--- Extract to read ---
Beryl Burrowes in WAAAF uniform.

Bill Johnston went on to bowl for Australia and tour with Bradman’s Invincibles, putting the sword to the Poms at home in 1948, the year she met her husband and fellow future centenarian. They were picking up their former lives, she in retail, he in ­accounting.

Beryl said her family had been lucky – that word again – to lose no one close in WWII. But the cost had been grievous for Jim. In addition to the deaths of Bob and Tom, his father, Mick, had suffered a fatal heart attack in the dark winter of 1942 when there seemed to be no stopping the Japanese advance towards Australia.

A fresh start

Then, in December 1945, soon after he arrived home marvelling at having survived the war, his 30-year-old sister, Helen, died during childbirth.

The loss of the baby compounded the tragedy. “I left … to play my part in the war with a family of seven members,” Jim said. “On my return, my family of seven had been reduced to three: my mother, sister Pat and me.”

The chance to start afresh with Beryl was a godsend. The wedding in 1951 couldn’t come soon enough for the couple. Jim qualified as a chartered accountant and embarked on a successful career with home builder AV Jennings, helping create the suburbs that would give expression to the post-war Australian dream.

‘Veteran’s words to youth’

He took only one sick day during the 33 years he spent with the firm, rising to become finance director and executive director of the Jennings mining and manufacturing group. Beryl worked just as hard to make a warm home for Jim and the kids.

How the years flew by. Every milestone is recorded on the walls of their spick and span retirement cottage – a birthday celebration here, a grandchild’s marriage there. Peering at the framed black-and-white photograph of herself as a fresh-faced WAAAF, Beryl said: “Our whole life is laid out here. Jim can be away doing something and I won’t get lonely. All I have to do is look at our photos for company.”

Jim and Beryl on their 60th wedding anniversary.
--- Supplied material ---
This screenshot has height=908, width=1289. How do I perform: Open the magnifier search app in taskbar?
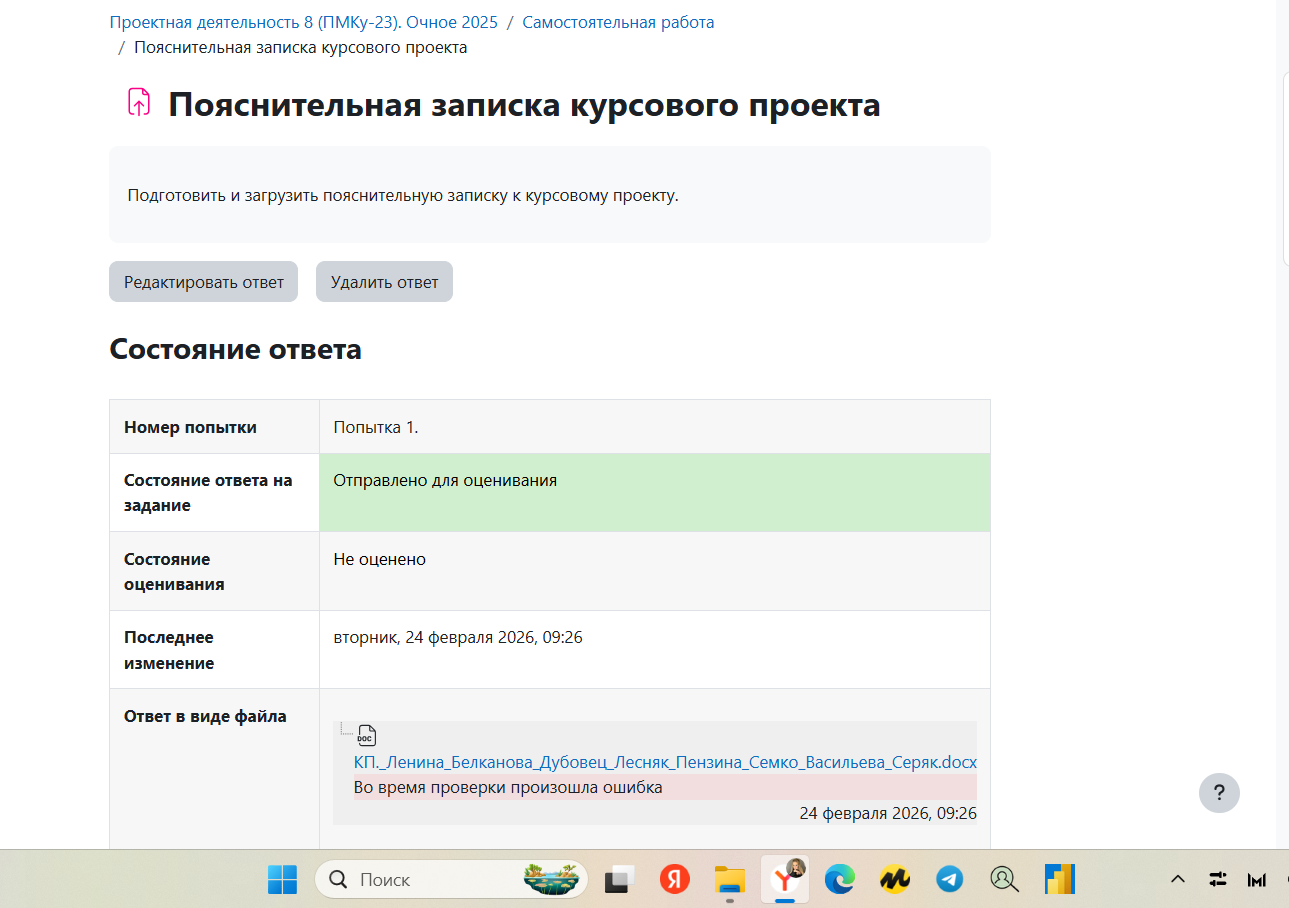[x=1003, y=879]
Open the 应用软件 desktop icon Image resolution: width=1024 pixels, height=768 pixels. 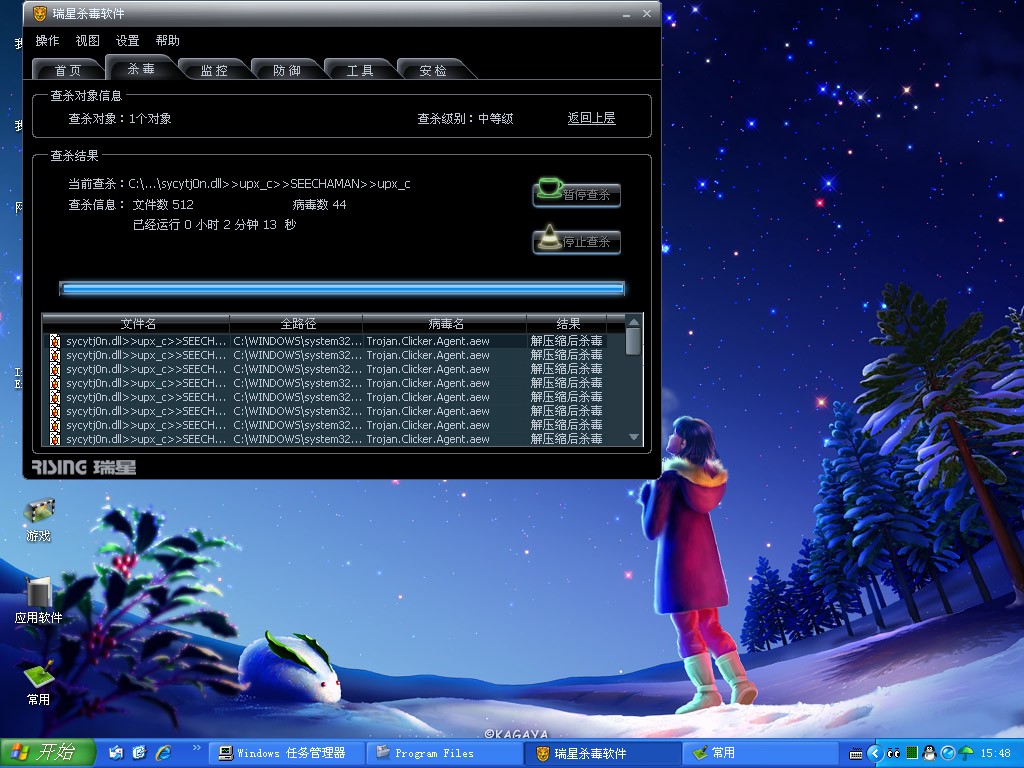pyautogui.click(x=39, y=594)
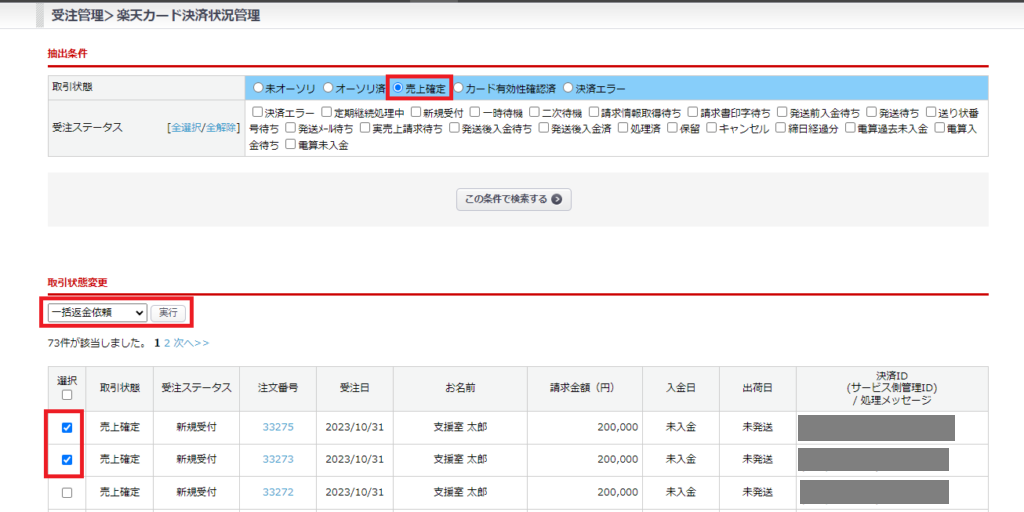Select the 未オーソリ radio option
The height and width of the screenshot is (512, 1024).
point(258,88)
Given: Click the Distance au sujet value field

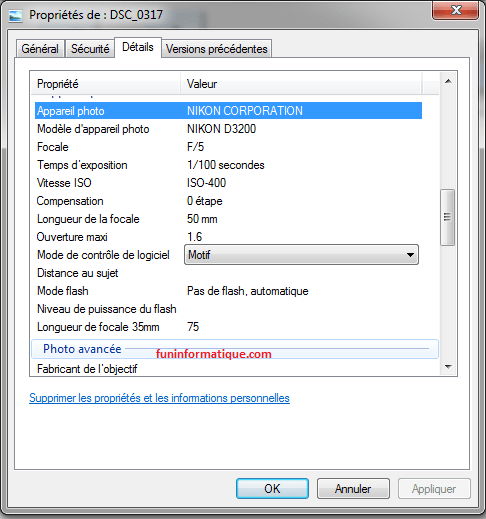Looking at the screenshot, I should click(301, 273).
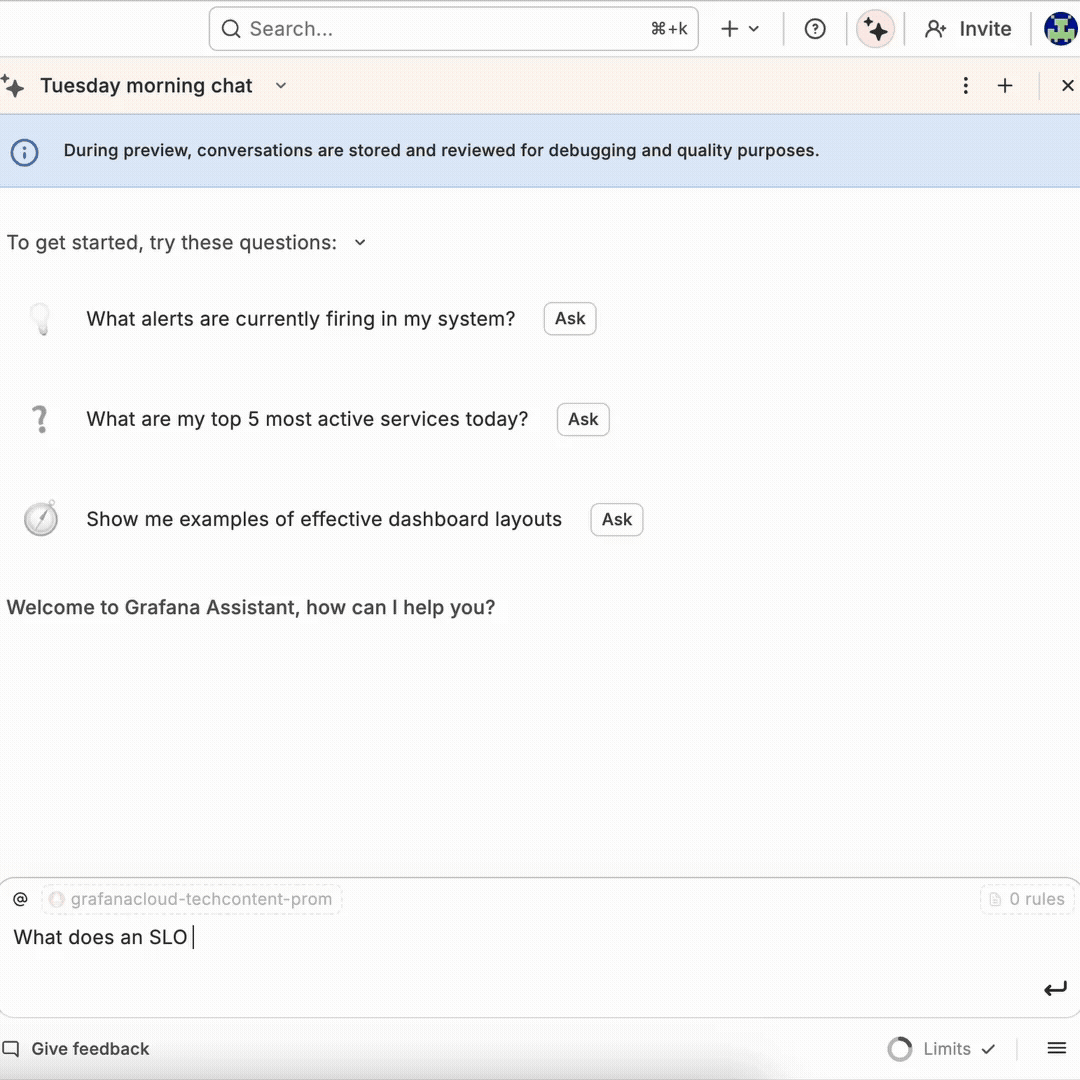1080x1080 pixels.
Task: Ask what alerts are currently firing
Action: (569, 319)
---
**Your goal:**
Please list every year mentioned in the text about Beryl and Jim, in the order they appear.

**Written answer:**
1948
1942
1945
1951